Preocupación es la palabra que más se repite en el gobierno y el alto mando de Carabineros para referirse al creciente desinterés que muestran los jóvenes por integrarse a las filas de la policía uniformada.
Y no es para menos, si se ponderan las exiguas cifras que se conocen de las postulaciones de este año, que en todo caso son concordantes con la caída que se ha producido en la última década.
Hasta hace dos meses, menos de tres mil interesados se habían inscrito para participar en el proceso de ingreso a la escuela que forma a los suboficiales, cuando lo usual era alrededor de diez mil.
Algo similar ocurre en la que prepara a los futuros oficiales, donde se contabilizaban menos de cuatrocientas postulaciones, cuando lo habitual era más de dos mil.
¿Crisis vocacional? Sin duda. ¿Las causas? Múltiples y de diverso origen.
Una de ellas es que la sociedad ha evolucionado y las oportunidades de hacer carrera en otras áreas menos riesgosas se multiplican. Sí, es un argumento atendible para explicar el fenómeno, pero no es el único ni el más potente.
La sostenida degradación de las instituciones de orden y seguridad chilenas es un hecho que pocos se atreven a rebatir; y si lo hacen, es de manera muy tibia, como si en esa acción se jugaran su propia credibilidad.
Es que las evidencias del desmoronamiento son muchas y se acumulan, sin que hasta ahora ninguna autoridad competente se atreva siquiera a mirar si los fundamentos del derruido entramado están en condiciones de seguir soportando tanta grieta.
De ahí que llamen profundamente la atención las medidas propuestas por el Ejecutivo durante esta semana para revertir la situación y que apuntan a reforzar la asistencia jurídica, en caso de que los funcionarios se vean involucrados en procesos judiciales; mejorar los salarios, especialmente en los grados iniciales, y dotar de fluidez a los ascensos.
No obstante, esos incentivos materiales son insuficientes si no se introducen cambios sustanciales que apunten a la modernización de la casi centenaria institución, que ha perdido la confianza y arraigo que alguna vez tuvo en la ciudadanía.

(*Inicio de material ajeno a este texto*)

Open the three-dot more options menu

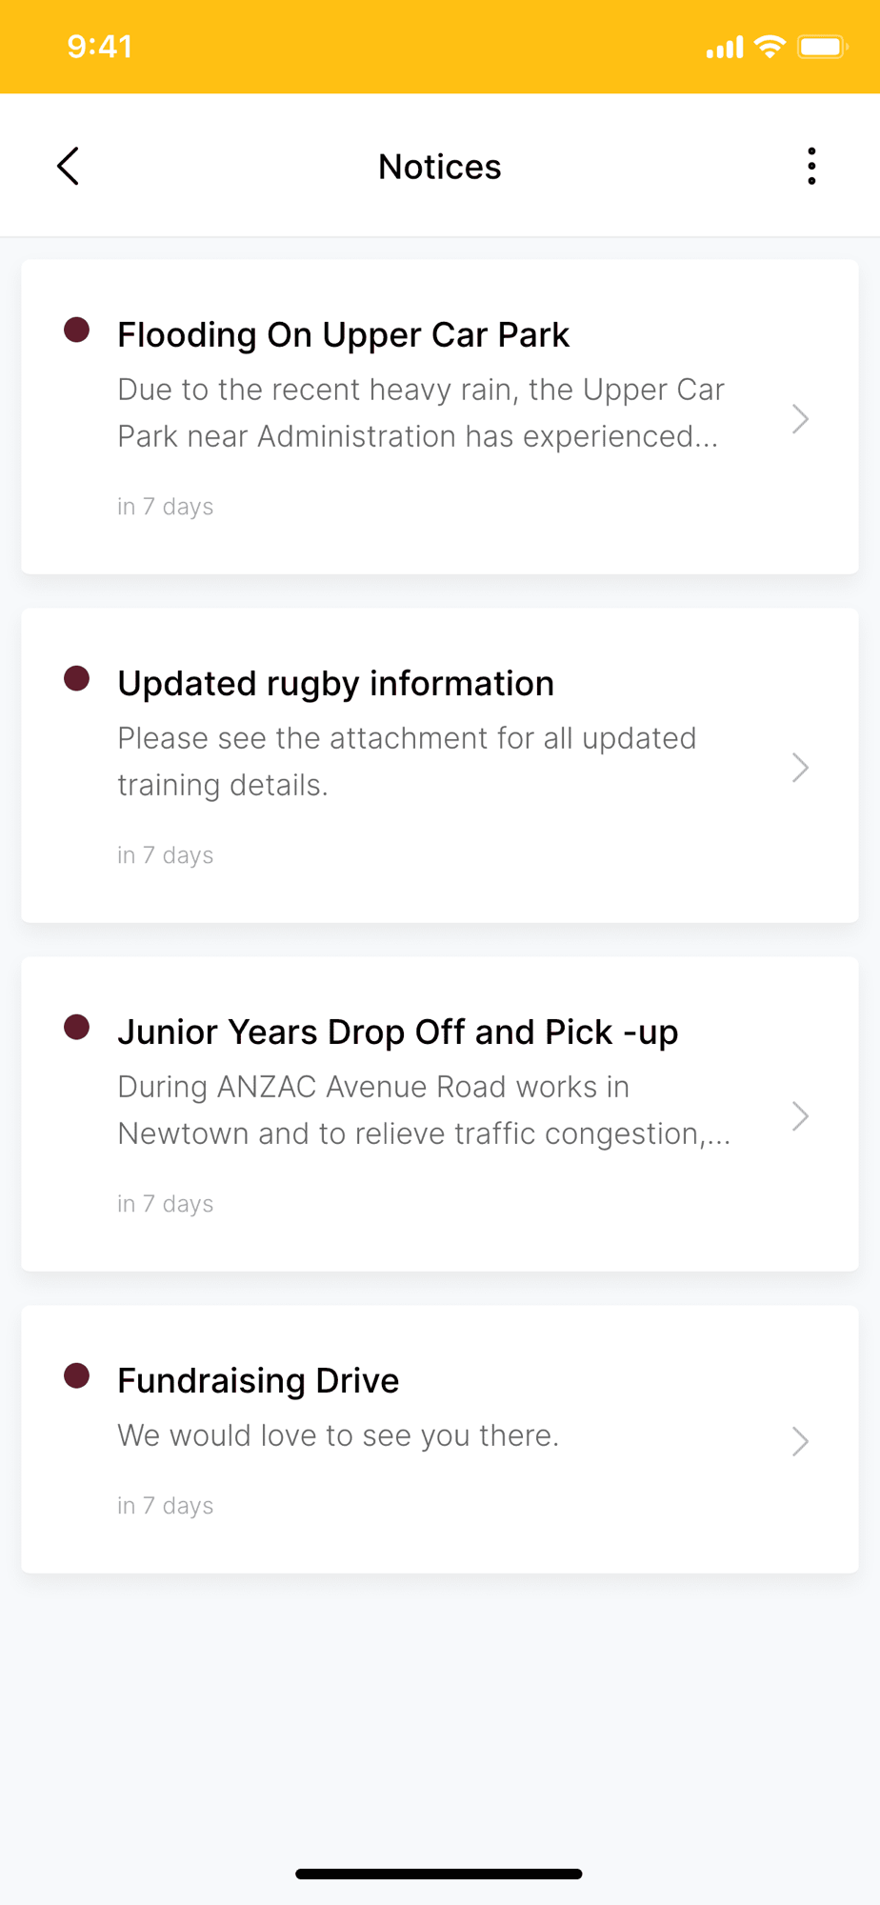(x=811, y=167)
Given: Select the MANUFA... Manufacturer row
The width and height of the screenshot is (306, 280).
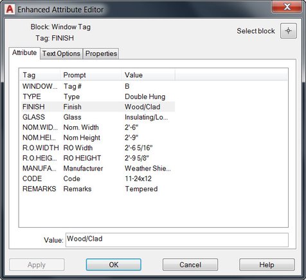Looking at the screenshot, I should (98, 169).
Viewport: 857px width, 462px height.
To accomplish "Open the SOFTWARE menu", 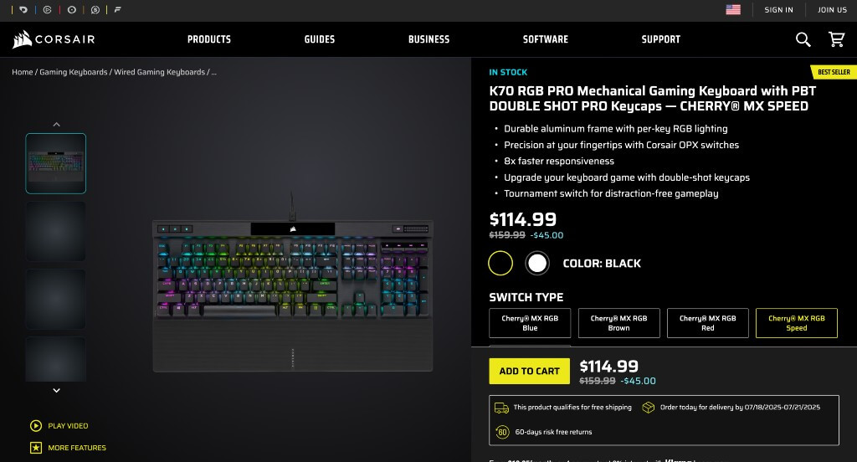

Desentenderse o intentar soslayar lo evidente, no hará más que agravar la herida ya gangrenada.
Eso también lo han experimentado otras instituciones, como la Iglesia, que aún no se sobrepone a la avalancha de denuncias por abusos cometidos en todo el mundo por los miembros del clero, principalmente contra niños, adolescentes y minorías étnicas.
La milenaria organización religiosa ocultó durante siglos la basura bajo la alfombra, hasta que se acumuló tanta que fue imposible seguir sosteniendo tanta aberración.
Aprender de los errores -u horrores- para no perpetuarlos, parece ser cada vez más difícil, sobre todo cuando los sectores conservadores se resisten al cambio.
Pero no se trata sólo de constatar la realidad, sino de cambiarla, algo que este gobierno y los anteriores, no se han atrevido a hacer. Al menos, con la fuerza y profundidad que se requiere para mejorar.
Un primer paso es perderle el miedo a los conceptos de reforma, modernización, profesionalización, control externo, los cuales apuntan a lo mismo, refundar un servicio que es fundamental para la comunidad.
Los cuidados paliativos que se busca aplicar en Carabineros no apuntan a devolverle la salud, sino más bien a atenuar las molestias y dolores que se producen recurrentemente en el organismo.
Quedarse en la superficie, apenas raspando la cáscara, perpetuará el desapego juvenil y prolongará la agonía.
Ahora es cuando.
Dejar pasar más tiempo o simular que todo está bien, es mentir y endosarle a las futuras generaciones la responsabilidad de solucionar un problema que se arrastra por la desidia, cobardía e inacción de quienes han gobernado desde el retorno a la democracia.